Work to be completed -
Can you give all of the records below again, substituting "The screenshot size is" for every "The image size is" and leaving everything else unchanged?

Given entries -
** begin **

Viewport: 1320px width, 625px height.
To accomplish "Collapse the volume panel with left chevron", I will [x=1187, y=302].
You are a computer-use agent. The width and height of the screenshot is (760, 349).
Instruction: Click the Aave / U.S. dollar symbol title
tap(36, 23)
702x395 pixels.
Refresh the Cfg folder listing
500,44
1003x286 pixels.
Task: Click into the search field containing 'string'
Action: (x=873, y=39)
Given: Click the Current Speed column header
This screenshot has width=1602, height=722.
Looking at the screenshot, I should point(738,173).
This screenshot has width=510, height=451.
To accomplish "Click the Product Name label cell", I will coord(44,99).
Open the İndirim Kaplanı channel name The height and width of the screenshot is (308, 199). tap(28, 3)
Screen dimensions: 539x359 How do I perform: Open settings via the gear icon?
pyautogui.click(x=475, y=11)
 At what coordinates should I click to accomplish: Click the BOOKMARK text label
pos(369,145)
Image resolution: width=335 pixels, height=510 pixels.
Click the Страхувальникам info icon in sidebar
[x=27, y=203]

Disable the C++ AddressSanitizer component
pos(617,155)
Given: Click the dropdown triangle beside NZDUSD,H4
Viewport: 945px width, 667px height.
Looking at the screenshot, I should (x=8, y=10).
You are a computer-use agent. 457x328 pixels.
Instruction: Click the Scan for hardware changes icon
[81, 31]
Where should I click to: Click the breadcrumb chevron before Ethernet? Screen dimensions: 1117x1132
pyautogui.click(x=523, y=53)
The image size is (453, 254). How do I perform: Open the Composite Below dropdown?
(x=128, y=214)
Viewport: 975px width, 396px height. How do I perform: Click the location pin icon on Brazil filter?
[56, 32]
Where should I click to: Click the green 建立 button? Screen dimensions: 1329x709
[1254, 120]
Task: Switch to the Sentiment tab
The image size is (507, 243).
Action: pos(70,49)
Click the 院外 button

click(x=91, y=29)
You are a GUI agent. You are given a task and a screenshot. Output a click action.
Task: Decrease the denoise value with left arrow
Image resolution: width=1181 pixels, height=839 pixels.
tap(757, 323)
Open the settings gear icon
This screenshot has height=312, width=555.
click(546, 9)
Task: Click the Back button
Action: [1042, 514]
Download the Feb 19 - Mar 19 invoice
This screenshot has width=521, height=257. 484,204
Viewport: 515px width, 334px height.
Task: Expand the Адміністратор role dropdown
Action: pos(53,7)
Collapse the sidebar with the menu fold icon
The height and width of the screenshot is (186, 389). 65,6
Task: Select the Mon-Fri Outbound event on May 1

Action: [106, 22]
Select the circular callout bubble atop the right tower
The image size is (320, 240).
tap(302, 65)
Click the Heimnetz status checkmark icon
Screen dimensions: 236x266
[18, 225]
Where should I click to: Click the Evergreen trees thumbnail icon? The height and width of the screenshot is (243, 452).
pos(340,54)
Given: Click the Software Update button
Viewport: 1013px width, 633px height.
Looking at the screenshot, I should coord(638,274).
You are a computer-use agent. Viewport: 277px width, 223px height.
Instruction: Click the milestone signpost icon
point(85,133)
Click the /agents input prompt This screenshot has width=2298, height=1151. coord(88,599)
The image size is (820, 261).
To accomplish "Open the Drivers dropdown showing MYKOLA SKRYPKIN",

** end **

Solution for this exercise -
Viewport: 1320px width, 625px height.
To accomplish "Collapse the volume panel with left chevron", I will [x=1187, y=302].
You are a computer-use agent. The width and height of the screenshot is (760, 349).
Instruction: Click the Aave / U.S. dollar symbol title
tap(36, 23)
702x395 pixels.
Refresh the Cfg folder listing
500,44
1003x286 pixels.
Task: Click into the search field containing 'string'
Action: (x=873, y=39)
Given: Click the Current Speed column header
This screenshot has width=1602, height=722.
Looking at the screenshot, I should point(738,173).
This screenshot has width=510, height=451.
To accomplish "Click the Product Name label cell", I will coord(44,99).
Open the İndirim Kaplanı channel name The height and width of the screenshot is (308, 199). tap(28, 3)
Screen dimensions: 539x359 How do I perform: Open settings via the gear icon?
pyautogui.click(x=475, y=11)
 At what coordinates should I click to accomplish: Click the BOOKMARK text label
pos(369,145)
Image resolution: width=335 pixels, height=510 pixels.
Click the Страхувальникам info icon in sidebar
[x=27, y=203]

Disable the C++ AddressSanitizer component
pos(617,155)
Given: Click the dropdown triangle beside NZDUSD,H4
Viewport: 945px width, 667px height.
Looking at the screenshot, I should (x=8, y=10).
You are a computer-use agent. 457x328 pixels.
Instruction: Click the Scan for hardware changes icon
[81, 31]
Where should I click to: Click the breadcrumb chevron before Ethernet? Screen dimensions: 1117x1132
pyautogui.click(x=523, y=53)
The screenshot size is (453, 254). How do I perform: Open the Composite Below dropdown?
(x=128, y=214)
Viewport: 975px width, 396px height. How do I perform: Click the location pin icon on Brazil filter?
[56, 32]
Where should I click to: Click the green 建立 button? Screen dimensions: 1329x709
[1254, 120]
Task: Switch to the Sentiment tab
The screenshot size is (507, 243).
Action: pos(70,49)
Click the 院外 button

click(x=91, y=29)
You are a GUI agent. You are given a task and a screenshot. Output a click action.
Task: Decrease the denoise value with left arrow
Image resolution: width=1181 pixels, height=839 pixels.
tap(757, 323)
Open the settings gear icon
This screenshot has height=312, width=555.
click(546, 9)
Task: Click the Back button
Action: [1042, 514]
Download the Feb 19 - Mar 19 invoice
This screenshot has width=521, height=257. 484,204
Viewport: 515px width, 334px height.
Task: Expand the Адміністратор role dropdown
Action: pos(53,7)
Collapse the sidebar with the menu fold icon
The height and width of the screenshot is (186, 389). 65,6
Task: Select the Mon-Fri Outbound event on May 1

Action: [106, 22]
Select the circular callout bubble atop the right tower
The screenshot size is (320, 240).
tap(302, 65)
Click the Heimnetz status checkmark icon
Screen dimensions: 236x266
[18, 225]
Where should I click to: Click the Evergreen trees thumbnail icon? The height and width of the screenshot is (243, 452).
pos(340,54)
Given: Click the Software Update button
Viewport: 1013px width, 633px height.
Looking at the screenshot, I should coord(638,274).
You are a computer-use agent. Viewport: 277px width, 223px height.
Instruction: Click the milestone signpost icon
point(85,133)
Click the /agents input prompt This screenshot has width=2298, height=1151. coord(88,599)
The screenshot size is (820, 261).
To accomplish "Open the Drivers dropdown showing MYKOLA SKRYPKIN",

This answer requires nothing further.